Resumption of Business Travel


With every country responsible for their own borders, governments are obviously prioritising the safety of their voters and calls from airports and aviation bodies calling for a unified stance (with bilateral agreements between countries to minimise impact as restrictions ease) are in many cases going unanswered. The resultant information overload needs to be factored into every journey management plan because it is the Employer who will wear the liability if their employee catches Covid on a business trip, is prevented from travelling or returning having failed a temperature check.  The legislation is also yet to be defined regarding selecting or precluding travellers based on their health or medical conditions and the data protection implications of this. At least in the short term, employers should review journey management plans and revise travel risk assessments to factor in the risks both for the traveller and the destination in light of Covid, and it may be prudent to mandate flexible return flight tickets.

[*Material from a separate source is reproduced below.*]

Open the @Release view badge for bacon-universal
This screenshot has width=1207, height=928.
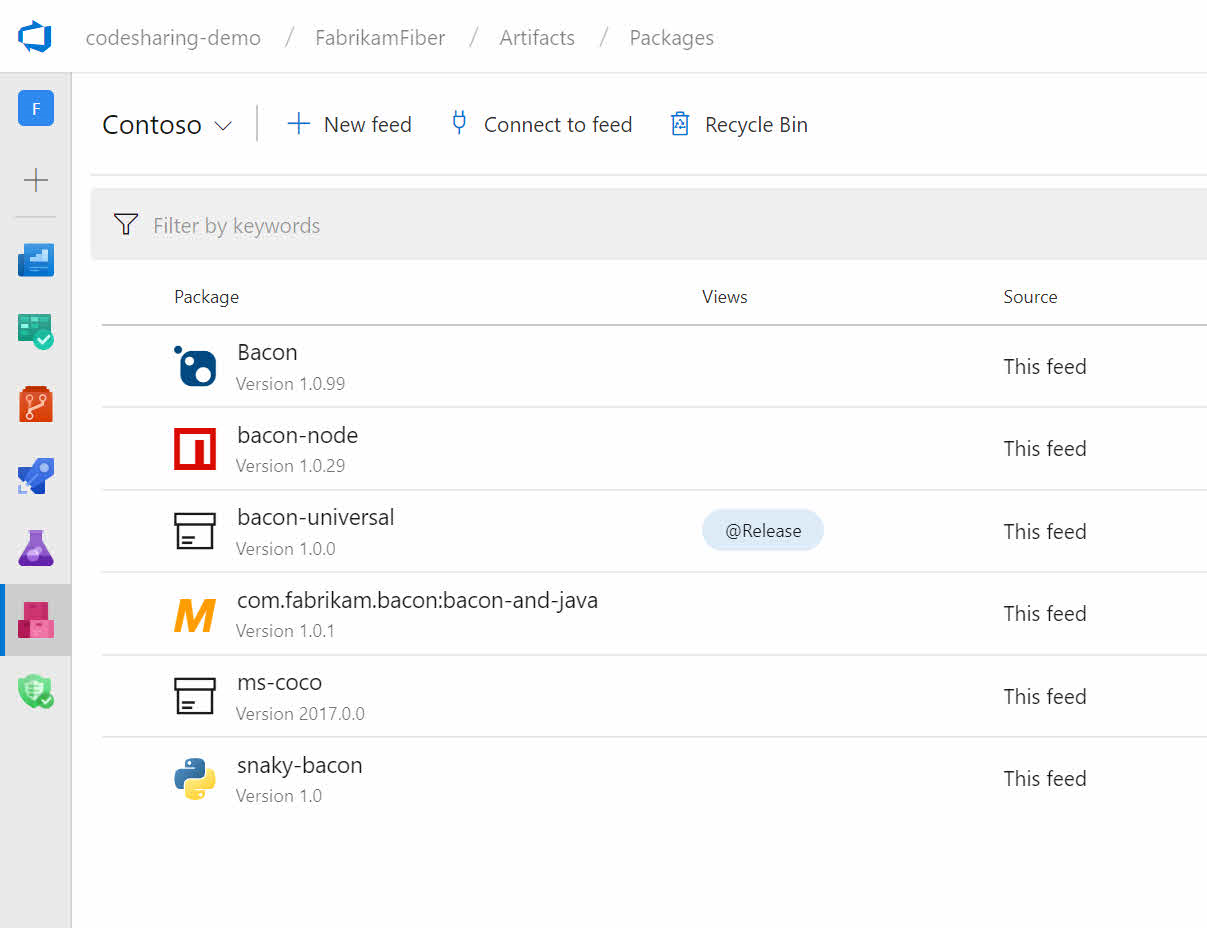(x=762, y=530)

If an employer decides to discipline or dismiss an employee who is refusing to travel on an essential business trip, or in fact return to work because they are shielding, then this may well amount to disability discrimination. Legal advice should be taken if you have any difficulties to this regard. Disciplinary proceedings against an employee who is refusing to work should be a last resort, the employer –  employee relationship has become even more vital when homeworking forms parts of the work routine


If an employee makes it clear to their employer that they cannot travel or return to work because they are concerned about their health and safety, this could amount to whistleblowing. It is important for an employer to tread carefully, as an employer should not penalise an employee for whistleblowing or making a protected disclosure.


An employee may state that they are not attending work because it’s not safe to do so. It may amount to a protected disclosure if an employee states that they consider that someone’s health and safety is likely to be endangered. Knowledge and preparation is key. Whistleblowing policies should be reviewed and communicated throughout the management structure.


Currently, wherever one is travelling, there is likely to be some kind of inbound travel restriction or outright flight ban of some sort with many countries enforcing a complete border closure to foreigners.  Most countries at this time are imposing a 14-day quarantine. However, some countries may allow some leeway and the situation will continue to change win light of learning points as the situation matures further. NGS Aurora platform maintains up to date global travel restrictions as they happen, and our Aviation team has the expert knowledge of international regulations and operational procedures.






Planning and assessments, if done professionally, in good time, and using the information and analysis available, will significantly reduce the impact that further change will have on employee safety, business operations and company reputation.


Accommodating the health, risk appetite and personal circumstances of the workforce and communicating this effectively will help to ensure the it is the dog that wags the tail. Productivity management and internal communication plans should be clearly defined and communicated throughout the employee and management structure because whatever decision is made – whether to continue remote working, or if a partial or total return to work plan is planned – things will have changed.